STRESA, Italie : Le G7 Finances réuni en Italie appelle samedi Israël à «garantir» les services bancaires aux banques palestiniennes, de manière à éviter que des transactions vitales en Cisjordanie occupée soient bloquées, selon un projet de communiqué final obtenu par l'AFP.

«Nous appelons Israël à prendre les mesures nécessaires pour garantir que les services bancaires entre les banques israéliennes et palestiniennes restent en place», exhortent les grands argentiers des pays les plus riches du monde dans ce texte.

Cet appel survient après la menace brandie cette semaine par Israël de priver les banques palestiniennes d'accès à son propre système bancaire.
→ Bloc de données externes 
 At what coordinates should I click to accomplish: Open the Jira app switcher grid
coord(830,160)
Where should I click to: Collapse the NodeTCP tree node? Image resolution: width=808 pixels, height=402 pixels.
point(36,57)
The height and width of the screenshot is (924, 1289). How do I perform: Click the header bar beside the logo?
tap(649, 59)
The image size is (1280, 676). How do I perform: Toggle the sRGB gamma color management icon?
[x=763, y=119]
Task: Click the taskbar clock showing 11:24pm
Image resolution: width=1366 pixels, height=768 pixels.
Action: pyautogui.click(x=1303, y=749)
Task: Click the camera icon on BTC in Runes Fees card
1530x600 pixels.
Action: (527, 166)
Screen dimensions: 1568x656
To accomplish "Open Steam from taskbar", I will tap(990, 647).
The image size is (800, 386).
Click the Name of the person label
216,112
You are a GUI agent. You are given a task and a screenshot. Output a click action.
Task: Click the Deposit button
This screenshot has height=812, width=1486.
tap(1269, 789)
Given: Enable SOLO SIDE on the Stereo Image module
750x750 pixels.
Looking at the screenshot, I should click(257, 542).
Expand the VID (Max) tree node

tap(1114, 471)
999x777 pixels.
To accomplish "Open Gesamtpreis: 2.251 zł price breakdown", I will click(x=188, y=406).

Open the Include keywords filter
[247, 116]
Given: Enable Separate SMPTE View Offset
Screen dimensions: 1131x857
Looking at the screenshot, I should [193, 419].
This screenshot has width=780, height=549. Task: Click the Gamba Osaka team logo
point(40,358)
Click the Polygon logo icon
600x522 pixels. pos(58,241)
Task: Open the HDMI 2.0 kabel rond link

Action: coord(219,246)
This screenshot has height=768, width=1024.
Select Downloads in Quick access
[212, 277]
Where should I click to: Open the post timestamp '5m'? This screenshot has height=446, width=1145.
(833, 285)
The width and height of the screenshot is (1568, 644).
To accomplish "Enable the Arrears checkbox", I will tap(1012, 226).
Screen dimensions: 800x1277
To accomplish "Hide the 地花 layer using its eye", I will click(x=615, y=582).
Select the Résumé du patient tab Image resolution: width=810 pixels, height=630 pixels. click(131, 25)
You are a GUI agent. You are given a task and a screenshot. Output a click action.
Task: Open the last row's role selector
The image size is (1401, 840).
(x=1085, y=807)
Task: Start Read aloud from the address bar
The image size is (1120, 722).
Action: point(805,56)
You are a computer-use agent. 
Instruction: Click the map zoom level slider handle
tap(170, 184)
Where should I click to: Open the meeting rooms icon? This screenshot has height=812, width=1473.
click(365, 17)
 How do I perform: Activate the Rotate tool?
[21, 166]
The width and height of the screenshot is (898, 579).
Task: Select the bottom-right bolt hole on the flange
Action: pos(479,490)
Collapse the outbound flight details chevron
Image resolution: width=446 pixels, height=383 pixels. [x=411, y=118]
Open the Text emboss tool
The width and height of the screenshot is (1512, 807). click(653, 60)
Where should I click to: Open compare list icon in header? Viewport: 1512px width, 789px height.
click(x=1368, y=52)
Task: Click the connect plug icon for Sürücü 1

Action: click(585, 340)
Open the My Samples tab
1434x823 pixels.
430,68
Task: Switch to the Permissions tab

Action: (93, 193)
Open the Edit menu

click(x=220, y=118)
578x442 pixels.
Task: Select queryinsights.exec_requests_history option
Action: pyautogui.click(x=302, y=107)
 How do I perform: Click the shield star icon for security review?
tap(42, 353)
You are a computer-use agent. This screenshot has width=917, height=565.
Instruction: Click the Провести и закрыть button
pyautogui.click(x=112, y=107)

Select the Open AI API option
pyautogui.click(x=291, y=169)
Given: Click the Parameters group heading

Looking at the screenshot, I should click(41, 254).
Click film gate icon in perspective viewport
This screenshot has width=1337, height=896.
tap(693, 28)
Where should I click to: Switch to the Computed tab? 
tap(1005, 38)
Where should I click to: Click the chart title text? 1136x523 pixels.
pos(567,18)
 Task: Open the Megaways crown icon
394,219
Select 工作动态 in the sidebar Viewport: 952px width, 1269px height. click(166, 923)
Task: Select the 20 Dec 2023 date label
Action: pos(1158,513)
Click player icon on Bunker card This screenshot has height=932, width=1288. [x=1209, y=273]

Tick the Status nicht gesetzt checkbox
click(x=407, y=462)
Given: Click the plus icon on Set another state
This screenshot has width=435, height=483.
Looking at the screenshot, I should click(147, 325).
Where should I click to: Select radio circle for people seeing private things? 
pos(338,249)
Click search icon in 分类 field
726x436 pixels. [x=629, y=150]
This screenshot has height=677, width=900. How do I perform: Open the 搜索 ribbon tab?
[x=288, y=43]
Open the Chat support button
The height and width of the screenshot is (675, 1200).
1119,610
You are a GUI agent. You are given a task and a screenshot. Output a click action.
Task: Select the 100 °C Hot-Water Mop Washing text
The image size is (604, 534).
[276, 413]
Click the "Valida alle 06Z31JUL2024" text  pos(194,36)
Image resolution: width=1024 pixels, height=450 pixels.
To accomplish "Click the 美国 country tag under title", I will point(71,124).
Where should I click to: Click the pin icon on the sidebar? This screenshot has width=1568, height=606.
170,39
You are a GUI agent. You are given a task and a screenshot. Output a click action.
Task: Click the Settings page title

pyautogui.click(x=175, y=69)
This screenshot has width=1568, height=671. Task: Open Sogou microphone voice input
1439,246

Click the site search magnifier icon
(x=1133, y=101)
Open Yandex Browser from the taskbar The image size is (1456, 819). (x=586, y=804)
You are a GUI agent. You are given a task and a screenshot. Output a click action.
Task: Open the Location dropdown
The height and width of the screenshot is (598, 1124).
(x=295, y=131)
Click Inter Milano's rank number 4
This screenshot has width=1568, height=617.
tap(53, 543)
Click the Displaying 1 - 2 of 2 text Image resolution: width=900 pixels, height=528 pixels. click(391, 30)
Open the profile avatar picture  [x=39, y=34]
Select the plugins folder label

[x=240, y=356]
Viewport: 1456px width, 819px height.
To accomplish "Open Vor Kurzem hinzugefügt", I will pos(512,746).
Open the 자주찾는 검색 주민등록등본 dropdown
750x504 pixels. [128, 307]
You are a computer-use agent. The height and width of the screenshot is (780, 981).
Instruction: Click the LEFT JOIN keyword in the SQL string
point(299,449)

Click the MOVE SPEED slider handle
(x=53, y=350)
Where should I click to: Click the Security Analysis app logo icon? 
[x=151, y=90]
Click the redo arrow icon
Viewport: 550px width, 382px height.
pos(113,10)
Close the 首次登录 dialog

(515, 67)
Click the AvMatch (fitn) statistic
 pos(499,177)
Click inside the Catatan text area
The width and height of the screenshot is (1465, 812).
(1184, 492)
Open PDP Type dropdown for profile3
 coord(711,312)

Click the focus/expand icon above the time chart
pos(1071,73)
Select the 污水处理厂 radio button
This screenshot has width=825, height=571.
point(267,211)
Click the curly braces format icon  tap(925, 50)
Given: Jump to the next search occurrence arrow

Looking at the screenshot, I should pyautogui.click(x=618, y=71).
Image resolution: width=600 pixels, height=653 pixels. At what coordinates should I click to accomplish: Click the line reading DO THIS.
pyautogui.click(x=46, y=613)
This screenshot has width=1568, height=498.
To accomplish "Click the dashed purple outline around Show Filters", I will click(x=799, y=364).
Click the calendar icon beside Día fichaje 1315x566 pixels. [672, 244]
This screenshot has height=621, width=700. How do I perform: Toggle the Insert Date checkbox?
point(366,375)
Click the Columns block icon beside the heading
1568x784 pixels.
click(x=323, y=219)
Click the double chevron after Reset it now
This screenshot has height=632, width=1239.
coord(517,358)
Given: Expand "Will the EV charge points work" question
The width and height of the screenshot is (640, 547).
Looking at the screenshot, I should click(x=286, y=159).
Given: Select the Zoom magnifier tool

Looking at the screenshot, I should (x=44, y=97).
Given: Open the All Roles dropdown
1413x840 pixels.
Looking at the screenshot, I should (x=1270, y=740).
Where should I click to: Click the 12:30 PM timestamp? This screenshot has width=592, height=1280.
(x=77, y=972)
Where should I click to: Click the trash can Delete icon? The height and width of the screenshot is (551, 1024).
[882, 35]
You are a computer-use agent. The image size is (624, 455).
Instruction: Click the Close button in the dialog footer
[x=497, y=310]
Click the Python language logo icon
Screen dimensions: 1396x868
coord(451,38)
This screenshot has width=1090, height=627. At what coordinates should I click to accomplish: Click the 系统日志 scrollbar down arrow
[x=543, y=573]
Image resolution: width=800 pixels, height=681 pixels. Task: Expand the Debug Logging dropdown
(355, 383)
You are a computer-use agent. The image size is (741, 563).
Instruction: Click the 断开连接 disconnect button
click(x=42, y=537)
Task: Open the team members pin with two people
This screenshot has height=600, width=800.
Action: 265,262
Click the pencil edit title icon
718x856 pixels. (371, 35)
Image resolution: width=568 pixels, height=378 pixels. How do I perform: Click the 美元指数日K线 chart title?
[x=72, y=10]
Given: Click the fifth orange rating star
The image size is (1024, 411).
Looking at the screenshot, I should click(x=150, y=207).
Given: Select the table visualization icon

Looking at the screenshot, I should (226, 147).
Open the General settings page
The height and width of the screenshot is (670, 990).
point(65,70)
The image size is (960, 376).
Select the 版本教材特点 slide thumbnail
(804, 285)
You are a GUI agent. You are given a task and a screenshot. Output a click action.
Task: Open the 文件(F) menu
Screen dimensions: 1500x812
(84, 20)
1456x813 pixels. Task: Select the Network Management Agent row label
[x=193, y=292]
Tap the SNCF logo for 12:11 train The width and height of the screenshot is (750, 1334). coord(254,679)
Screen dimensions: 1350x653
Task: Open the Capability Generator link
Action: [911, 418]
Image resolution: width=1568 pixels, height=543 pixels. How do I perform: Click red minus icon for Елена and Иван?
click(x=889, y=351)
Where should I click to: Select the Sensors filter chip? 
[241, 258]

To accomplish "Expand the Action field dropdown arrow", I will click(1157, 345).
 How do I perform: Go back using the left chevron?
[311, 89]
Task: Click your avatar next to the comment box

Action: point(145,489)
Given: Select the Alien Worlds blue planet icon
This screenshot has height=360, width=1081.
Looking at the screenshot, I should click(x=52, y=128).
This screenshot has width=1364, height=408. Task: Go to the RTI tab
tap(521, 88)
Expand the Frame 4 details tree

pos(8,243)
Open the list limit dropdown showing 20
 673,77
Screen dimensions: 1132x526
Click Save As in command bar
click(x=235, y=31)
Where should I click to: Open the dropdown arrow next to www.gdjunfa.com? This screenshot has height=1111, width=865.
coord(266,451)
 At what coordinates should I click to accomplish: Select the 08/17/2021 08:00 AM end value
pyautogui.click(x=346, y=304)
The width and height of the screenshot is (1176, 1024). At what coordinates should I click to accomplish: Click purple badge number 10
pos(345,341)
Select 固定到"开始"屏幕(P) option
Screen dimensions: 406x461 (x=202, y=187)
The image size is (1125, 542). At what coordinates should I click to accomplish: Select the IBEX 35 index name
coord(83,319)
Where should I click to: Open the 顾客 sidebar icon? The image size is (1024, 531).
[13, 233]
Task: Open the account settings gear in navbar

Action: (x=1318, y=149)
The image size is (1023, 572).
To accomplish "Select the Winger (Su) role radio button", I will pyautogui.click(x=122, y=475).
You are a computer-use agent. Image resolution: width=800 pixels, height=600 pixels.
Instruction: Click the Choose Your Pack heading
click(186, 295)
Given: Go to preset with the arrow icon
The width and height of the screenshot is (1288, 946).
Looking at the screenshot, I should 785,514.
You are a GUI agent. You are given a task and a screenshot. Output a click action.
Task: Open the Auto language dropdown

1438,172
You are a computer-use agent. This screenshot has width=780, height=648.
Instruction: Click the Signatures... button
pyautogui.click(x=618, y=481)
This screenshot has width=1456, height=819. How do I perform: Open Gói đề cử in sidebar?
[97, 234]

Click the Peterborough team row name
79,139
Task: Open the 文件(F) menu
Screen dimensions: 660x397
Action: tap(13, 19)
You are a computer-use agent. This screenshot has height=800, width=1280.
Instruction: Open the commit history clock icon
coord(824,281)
Une menace qui avait suscité de fortes inquiétudes à Washington. «Couper les banques palestiniennes de leurs homologues israéliennes créerait une crise humanitaire», avait estimé jeudi la secrétaire américaine au Trésor Janet Yellen, présente à Stresa.

Elle avait précisé avoir écrit au Premier ministre israélien, Benjamin Netanyahu, à ce sujet.

«Ces canaux bancaires sont essentiels pour effectuer des transactions permettant près de huit milliards de dollars d'importations en provenance d'Israël, y compris l'électricité, l'eau, le carburant et l'alimentaire, et facilitent près de deux milliards d'exportations par an dont dépendent les moyens de subsistance des Palestiniens», avait-elle souligné.

Dans son projet de déclaration finale, le G7 Finances demande donc que «les transactions financières vitales et les échanges et services essentiels se poursuivent».

Il demande aussi à Israël de «verser à l'Autorité palestinienne les recettes douanières retenues, compte tenu de ses besoins budgétaires urgents».

Israël collecte en effet des taxes douanières au nom de l'Autorité palestinienne, qu'il est censé lui reverser en vertu des accords d'Oslo signés en 1994.

Or après le 7 octobre, Israël a cessé de reverser l'intégralité de ces recettes douanières, arguant refuser de financer le mouvement islamiste palestinien Hamas, au pouvoir à Gaza depuis 2007 et qu'elle considère comme une «organisation terroriste».

Les ministres du G7 appellent enfin Israël «à supprimer ou à assouplir les autres mesures qui ont eu un impact négatif sur le commerce, afin d'éviter d'aggraver encore la situation économique en Cisjordanie».